--- Passage ---
--- Begin ---

Influential Albums: 730-736
Sat., May. 14. 2022 12:37pm EDT
J. Jackson, lead singer and lyricist for ApologetiX here again.
Here are the latest entries in the "albums that influenced me" series I started writing in May 2020. Rather than listing the albums in order of preference or excellence, I'd been listing them in chronological order of when they influenced me, as best as I recall. We were well into 1987, and you'll start seeing a lot of Christian albums once we get to 1988.
However, in May 2021, I realized that I'd neglected to include many influential albums along the way, so I've been catching up on those for a while before we get to that momentous moment in '88 when my life and musical trajectory was forever changed. You'll still see plenty of secular albums after that, but music was never the same for me after.

--- End ---

--- Collected data ---
--- Begin ---

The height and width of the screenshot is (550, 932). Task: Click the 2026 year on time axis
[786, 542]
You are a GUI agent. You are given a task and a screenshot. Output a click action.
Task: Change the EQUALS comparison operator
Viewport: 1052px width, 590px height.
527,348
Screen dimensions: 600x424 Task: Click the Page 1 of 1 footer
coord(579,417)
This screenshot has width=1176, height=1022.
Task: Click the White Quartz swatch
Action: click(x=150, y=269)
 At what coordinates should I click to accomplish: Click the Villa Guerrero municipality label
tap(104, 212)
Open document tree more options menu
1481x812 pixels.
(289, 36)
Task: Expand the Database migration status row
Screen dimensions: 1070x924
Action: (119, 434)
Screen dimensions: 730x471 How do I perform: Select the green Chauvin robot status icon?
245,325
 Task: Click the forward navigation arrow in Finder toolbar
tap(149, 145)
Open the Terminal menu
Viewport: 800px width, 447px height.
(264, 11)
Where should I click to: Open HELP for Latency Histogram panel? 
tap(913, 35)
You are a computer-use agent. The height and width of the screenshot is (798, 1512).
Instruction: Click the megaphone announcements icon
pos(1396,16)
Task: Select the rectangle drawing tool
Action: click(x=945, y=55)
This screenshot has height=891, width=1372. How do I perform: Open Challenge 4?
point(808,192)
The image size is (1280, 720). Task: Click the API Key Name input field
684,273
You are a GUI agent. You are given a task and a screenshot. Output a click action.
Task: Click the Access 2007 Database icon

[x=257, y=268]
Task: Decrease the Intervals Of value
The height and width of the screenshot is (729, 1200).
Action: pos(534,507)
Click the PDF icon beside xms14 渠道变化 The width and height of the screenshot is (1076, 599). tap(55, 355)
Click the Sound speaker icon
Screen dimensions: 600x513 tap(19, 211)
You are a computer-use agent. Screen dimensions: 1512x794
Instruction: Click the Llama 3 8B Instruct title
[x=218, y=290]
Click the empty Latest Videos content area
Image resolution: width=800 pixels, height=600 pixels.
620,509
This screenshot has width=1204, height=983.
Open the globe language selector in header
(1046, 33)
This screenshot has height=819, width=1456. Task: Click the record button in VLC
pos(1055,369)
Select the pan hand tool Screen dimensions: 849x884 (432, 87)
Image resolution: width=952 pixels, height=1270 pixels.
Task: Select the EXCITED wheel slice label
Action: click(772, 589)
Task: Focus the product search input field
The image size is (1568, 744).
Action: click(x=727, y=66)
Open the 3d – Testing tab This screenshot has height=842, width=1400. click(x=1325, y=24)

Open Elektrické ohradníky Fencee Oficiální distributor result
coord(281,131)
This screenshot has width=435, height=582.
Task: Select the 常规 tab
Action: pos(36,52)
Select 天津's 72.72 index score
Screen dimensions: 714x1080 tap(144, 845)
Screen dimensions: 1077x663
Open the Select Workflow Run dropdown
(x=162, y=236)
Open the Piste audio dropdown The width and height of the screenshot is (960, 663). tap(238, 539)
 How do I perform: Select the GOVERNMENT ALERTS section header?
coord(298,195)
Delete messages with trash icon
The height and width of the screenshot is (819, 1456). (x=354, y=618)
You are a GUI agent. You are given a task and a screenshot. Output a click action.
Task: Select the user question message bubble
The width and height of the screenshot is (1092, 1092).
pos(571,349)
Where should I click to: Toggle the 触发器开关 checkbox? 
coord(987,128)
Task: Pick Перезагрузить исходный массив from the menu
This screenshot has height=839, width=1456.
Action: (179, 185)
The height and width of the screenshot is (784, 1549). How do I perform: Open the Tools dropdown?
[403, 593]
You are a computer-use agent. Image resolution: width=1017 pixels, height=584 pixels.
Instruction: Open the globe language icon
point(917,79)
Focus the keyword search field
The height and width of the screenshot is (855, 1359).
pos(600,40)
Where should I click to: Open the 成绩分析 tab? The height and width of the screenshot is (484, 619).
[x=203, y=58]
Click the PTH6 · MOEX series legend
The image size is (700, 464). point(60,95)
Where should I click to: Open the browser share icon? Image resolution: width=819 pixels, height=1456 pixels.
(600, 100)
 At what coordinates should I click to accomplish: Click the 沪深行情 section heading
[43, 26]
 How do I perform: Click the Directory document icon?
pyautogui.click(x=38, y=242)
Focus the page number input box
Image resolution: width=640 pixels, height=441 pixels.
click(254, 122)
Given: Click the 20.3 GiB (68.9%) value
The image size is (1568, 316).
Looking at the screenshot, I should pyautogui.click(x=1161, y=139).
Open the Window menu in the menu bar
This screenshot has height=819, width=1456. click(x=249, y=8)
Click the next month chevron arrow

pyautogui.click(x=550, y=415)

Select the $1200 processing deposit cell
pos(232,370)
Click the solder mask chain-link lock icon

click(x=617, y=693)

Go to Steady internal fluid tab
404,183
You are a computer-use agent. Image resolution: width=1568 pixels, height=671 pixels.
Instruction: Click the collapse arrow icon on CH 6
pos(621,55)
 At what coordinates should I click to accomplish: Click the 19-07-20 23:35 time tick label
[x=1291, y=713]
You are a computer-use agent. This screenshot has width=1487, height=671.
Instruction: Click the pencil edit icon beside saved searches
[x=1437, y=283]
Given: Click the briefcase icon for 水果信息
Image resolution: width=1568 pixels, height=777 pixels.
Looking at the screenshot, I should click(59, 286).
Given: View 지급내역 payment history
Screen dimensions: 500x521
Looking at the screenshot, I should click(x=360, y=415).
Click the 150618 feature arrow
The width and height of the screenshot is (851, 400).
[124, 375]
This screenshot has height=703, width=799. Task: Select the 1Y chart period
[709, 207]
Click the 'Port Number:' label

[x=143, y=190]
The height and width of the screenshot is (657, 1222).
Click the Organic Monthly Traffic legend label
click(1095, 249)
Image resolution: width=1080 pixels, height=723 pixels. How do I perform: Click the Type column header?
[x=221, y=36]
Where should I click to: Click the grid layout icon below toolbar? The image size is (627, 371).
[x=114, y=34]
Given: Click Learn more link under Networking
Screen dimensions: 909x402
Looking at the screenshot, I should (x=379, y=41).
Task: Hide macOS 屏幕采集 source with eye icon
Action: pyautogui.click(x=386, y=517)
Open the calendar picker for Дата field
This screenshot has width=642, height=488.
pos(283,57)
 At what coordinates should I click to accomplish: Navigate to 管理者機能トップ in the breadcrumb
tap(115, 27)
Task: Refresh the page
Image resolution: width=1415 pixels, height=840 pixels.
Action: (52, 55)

--- End ---

--- The tasks ---
(1) Set down the part of the ApologetiX post starting at "Influential Albums: 730-736" and ending at "get to 1988.", word for word.
(2) Decide whether each statement agrees with the ApologetiX post, answering yes or no and quoting the words of the post that settle it.
(a) The series of influential albums was started in May 2020.
(b) The albums in the series are listed in order of preference.
(c) No secular albums will appear in the series after 1988.
(3) Answer these questions from the ApologetiX post.
(a) What roles does J. Jackson hold in ApologetiX?
(b) In what month and year did he realize he had left out many influential albums?
(c) In what year will a lot of Christian albums start appearing in the series?

--- Per-task answers ---
(1)
Influential Albums: 730-736
Sat., May. 14. 2022 12:37pm EDT
J. Jackson, lead singer and lyricist for ApologetiX here again.
Here are the latest entries in the "albums that influenced me" series I started writing in May 2020. Rather than listing the albums in order of preference or excellence, I'd been listing them in chronological order of when they influenced me, as best as I recall. We were well into 1987, and you'll start seeing a lot of Christian albums once we get to 1988.

(2)
(a) Yes: "the "albums that influenced me" series I started writing in May 2020"
(b) No: "Rather than listing the albums in order of preference or excellence, I'd been listing them in chronological order of when they influenced me"
(c) No: "You'll still see plenty of secular albums after that"

(3)
(a) Lead singer and lyricist
(b) May 2021
(c) 1988